Портье указал на своих постояльцев.
– Вот господин и госпожа Шмидт, - сказал он дрожащим голосом.
У Вукотича оборвалось сердце.
– Они провели бурную ночь, судя по их виду, - заметил моралист.
Наемник пожалел, что прошлой ночью он не украл оружие.
– Значит, вы женаты?
– полюбопытствовал служитель нравственности.
– Уже три года, - ответила Женевьева.
– У нас двое детей, которые остались со своей бабушкой в Жуфбаре.
Борец за нравственность глумливо рассмеялся:
– Придумайте что-нибудь получше. У этой отговорки уже выросли рога Таала.
– Брак, - начала жрица, - это священный акт. Недостойно его осквернять и прикрываться брачными узами для оправдания тривиальной похоти.
Вукотич подумал, что служительница знания и мудрости действительно расстроилась бы, если бы узнала, что случилось в гостиничном номере прошлой ночью. Его кровь, как бы мало ее ни осталось, быстрее побежала по жилам.
– Если вы женаты,- заявил моралист,- то не откажетесь принести несколько клятв перед богиней правды, верно?
Жрица вытащила священный текст из-под плаща и принялась просматривать его, ища раздел, посвященный свадебным церемониям. Наверняка у нее имелась укороченная версия для экстренных случаев.

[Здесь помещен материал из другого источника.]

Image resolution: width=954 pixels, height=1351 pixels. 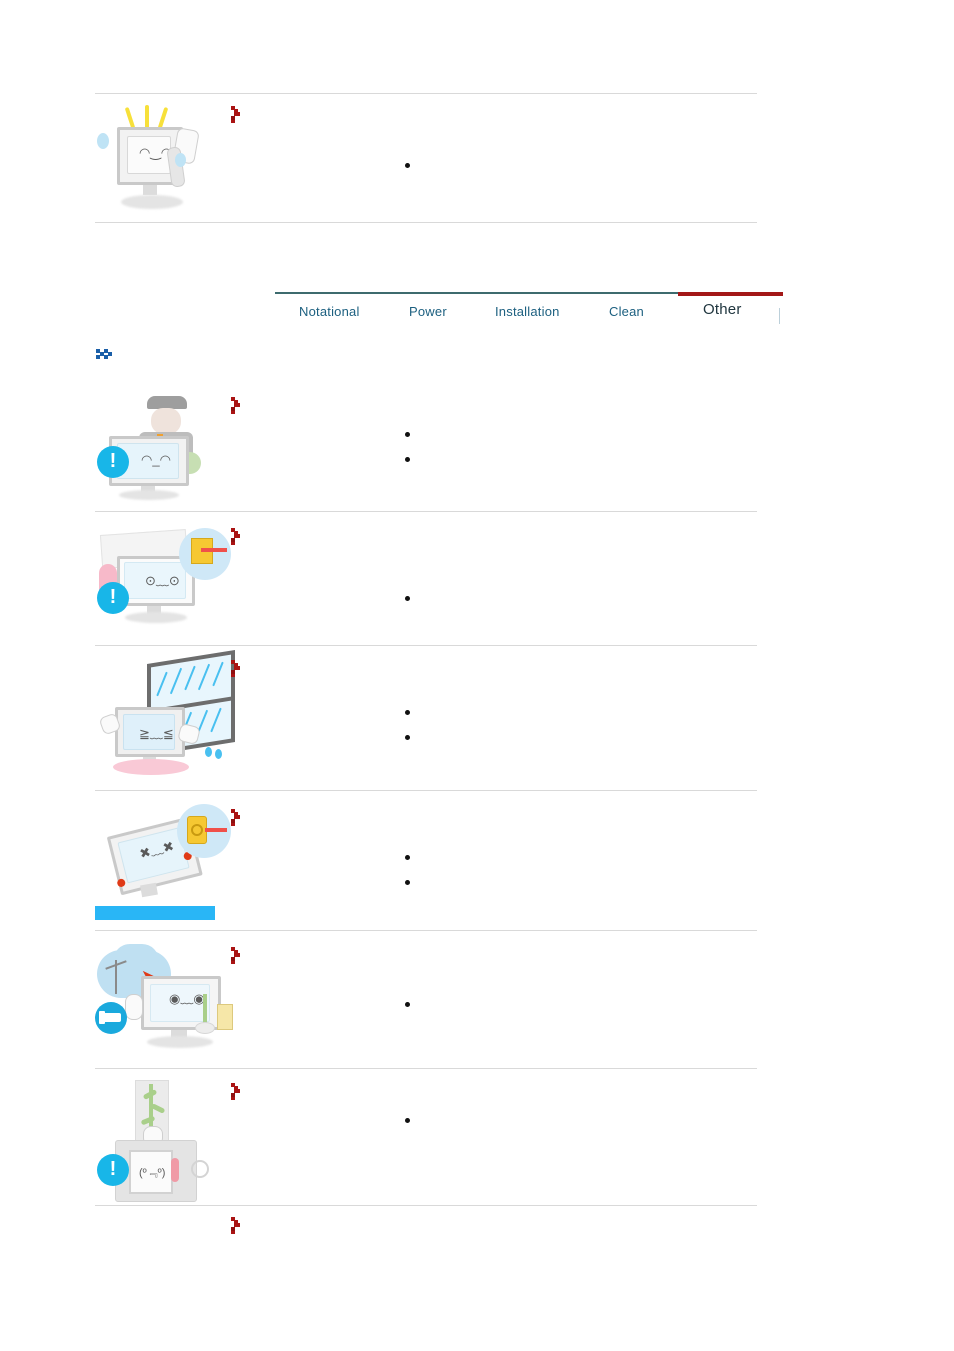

Громилы глупо ухмылялись. Вукотич понимал, что эта сцена скорее проистекает из вселенского желания совать нос в чужие дела, чем из заботы о духовной чистоте. Он помнил, что Клей Глинка предлагал побивать прелюбодеев камнями.
– Берешь ли ты, Иоганн Шмидт, эту женщину…
Внезапно вся мебель в доме разлетелась в щепки. Стулья, письменные столы и низенькие столики, заваленные религиозными трактатами, даже балки на потолке. Все, что было сделано из дерева. Лестница под ногами Вукотича и Женевьевы рухнула.
Наемник инстинктивно прикрыл женщину своим телом, и ему в спину впились тысячи заноз.
Деревянные обломки плясали в воздухе.
Страж морали упал на колени. Деревянная ножка стула вонзилась ему прямо в сердце. Служитель рванул свой капюшон и стянул его. У него было простое, ничем не примечательное и открытое лицо. Один из сопровождавших его парней стонал, истекая кровью на полу. Второго взрывом выбросило из гостиницы.
Портье попытался спастись через окно, но подоконник и рама его не пустили. Жрица торопливо искала ритуал изгнания злых духов.
Очевидно, это была какая-то жутковатая разновидность проклятой катайской магии.
Деревянный вихрь принял человекоподобную форму.
Вукотич вытащил Женевьеву из «Мирного приюта» сквозь новый ход, образовавшийся в стене. К счастью, вампиршу не постигла участь моралиста. Дубовый или ясеневый кол положил бы конец ее вечной жизни.
Деревянный демон выбрался из руин гостиницы, а за ним по пятам бежала жрица, читающая молитвы. У демона было лицо, и его выражение следовало бы назвать гневным. На улицах толпились перепуганные люди.
Участники Крестового похода приехали в коляске, оставленной у обочины. Женевьева вцепилась в лоскуты и обрывки ткани, опасаясь, что ее одежда распадется. Вукотич подхватил вампиршу на руки, усадил на козлы и взял поводья.
– Держись крепко.
Он хлестнул коней, и экипаж помчался прочь от «Мирного приюта». Селяне поспешно разбегались в стороны, освобождая дорогу. Деревянное создание бросилось за Вукотичем и Женевьевой, однако оно еще не привыкло к своему материальному воплощению, поэтому беглецам удалось оторваться. Демону мешали его громоздкие размеры и здания, попадающиеся на пути. Тем не менее, он упорно шел вперед по следу, разрушая все преграды, которые препятствовали его движению.
– Что это было?
– спросил Вукотич, когда они покинули Хлоести и свернули на разбитый Черноводский тракт.
Лошади сильно перепугались, поэтому подгонять их не требовалось. Коляска громыхала и подпрыгивала на колеистой дороге.
– Катайский повелитель дерева,- выдохнула Женевьева.
– Я надеялась, что никогда больше не увижу этих созданий. Это же элементаль.
– Дерево? Но это не стихия.
– В Катае - стихия. Наравне с остальными… С воздухом…
Подул ветер, сбивая лошадей с ног и накреняя коляску. Два колеса повисли в воздухе, вращаясь в обратном направлении. Вукотич вцепился в вожжи, но почувствовал, что соскальзывает.